Robert Yih-shyong Lai (July 24, 1940 – April 30, 2018) was a Taiwanese-American engineer who specialized in fluid mechanics.

After completing his post-doctoral work at SUNY Buffalo in 1969, Lai began his decade long teaching career at the University of Wisconsin–Milwaukee in 1970. In 1975, Lai became involved in the formation of the North American Taiwanese Professors Association (NATPA)—later becoming vice president and managing publications and editing—and by 1980 he had left his teaching post at the University of Wisconsin to pursue a career at Johns Hopkins Applied Physics Laboratory (APL). While continuing his work at NATPA, Lai took on the role as senior engineer at TRW Inc.

Lai would later return to Taiwan with his naval engineering expertise, becoming senior advisor to the National Defense Industry Association in 2005 and chairman of the National Applied Research Laboratories (NARL) in 2006.

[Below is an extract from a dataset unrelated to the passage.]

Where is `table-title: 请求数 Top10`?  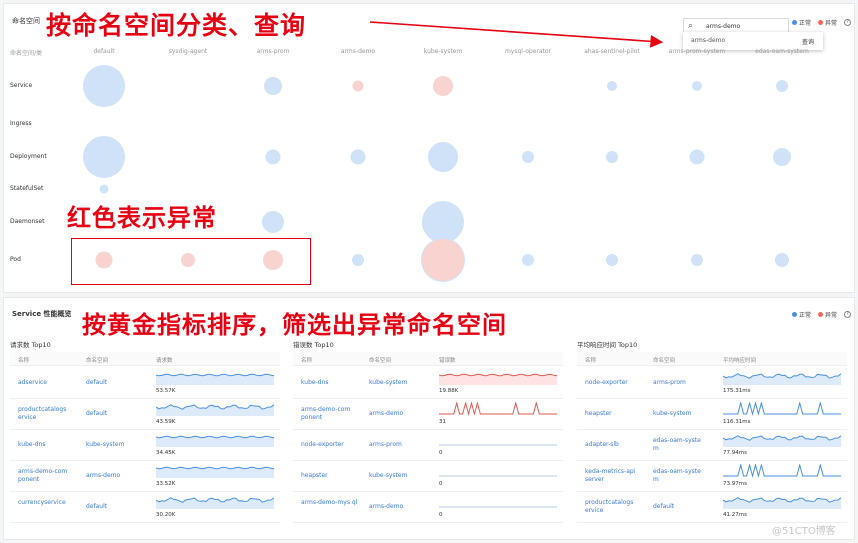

Lai would eventually return to Washington, D.C. as the chairman of the Global Taiwan Institute (GTI) from 2016 until his death in 2018.

== Early life ==
Lai grew up in the port city of Keelung, Taiwan. Studying at Renaguo Elementary School followed by the affiliated middle school and high school. An outstanding student, Lai was sent to the Department of Civil Engineering at National Taiwan University (NTU). After graduation, Lai fulfilled his mandatory service in the army and worked as a teaching assistant at NTU for a year and a half.

== Education ==
In March 1965, Lai began attending Northwestern University. He built off of his civil engineering studies at NTU, majoring in water conservation and fluid mechanics and earning a master of science at Northwestern. He would continue on to achieve a doctorate of philosophy from Northwestern University in 1969 under doctoral advisor Lyle F. Mockros, only two years after achieving his MS in 1967. Lai then fulfilled his postdoctorate work at SUNY Buffalo in New York.

== Academic career ==

=== Career in the United States ===
Lai taught at the University of Wisconsin–Milwaukee from 1970 until 1980, before leaving to work at the Johns Hopkins Applied Physics Laboratory until 1982, where he specialized in ballistic missile submarine research. After leaving APL, Lai began a career at TRW, where he specialized in naval warfare development. His role at TRW lasted for almost two decades, before his retirement in 2000.

=== Career in Taiwan ===
In 2003, the National Science and Technology Association of Taiwan had fallen under the jurisdiction of NARL and Lai was named as the director for a three-year term. His role at NARL primarily involved negotiating with legislators and communicating for research grants. At NARL in 2006, Lai also began the TV program Scientific Taiwan (科技台灣).

Leaving his position in 2007 after the conclusion of his first three-year term, Lai was invited by President Wu Jianguo of Datong University to become an adjunct professor.

=== Return to the United States ===
In 2016, Lai would eventually return the United States, where he worked at GTI until 2018.

== Political involvement ==
In 1986, Lai met with then secretary-general of the Kuomintang Ma Shuli (having previously been blacklisted from Taiwan, due to being a pro-democracy political dissident). His conversation with Shuli encouraged the loosening of government-sanctioned political restrictions and the subsequent formation of the Democratic Progressive Party, an opposition political party.

Lai was involved in Taiwanese politics, notably in 2004 for helping to orchestrate the 228 Hand-in-Hand rally in opposition of the People's Republic of China's deployment of coastal missiles targeted at Taiwan, to commemorate the 228 Incident, and to call for peace across the Taiwan Strait.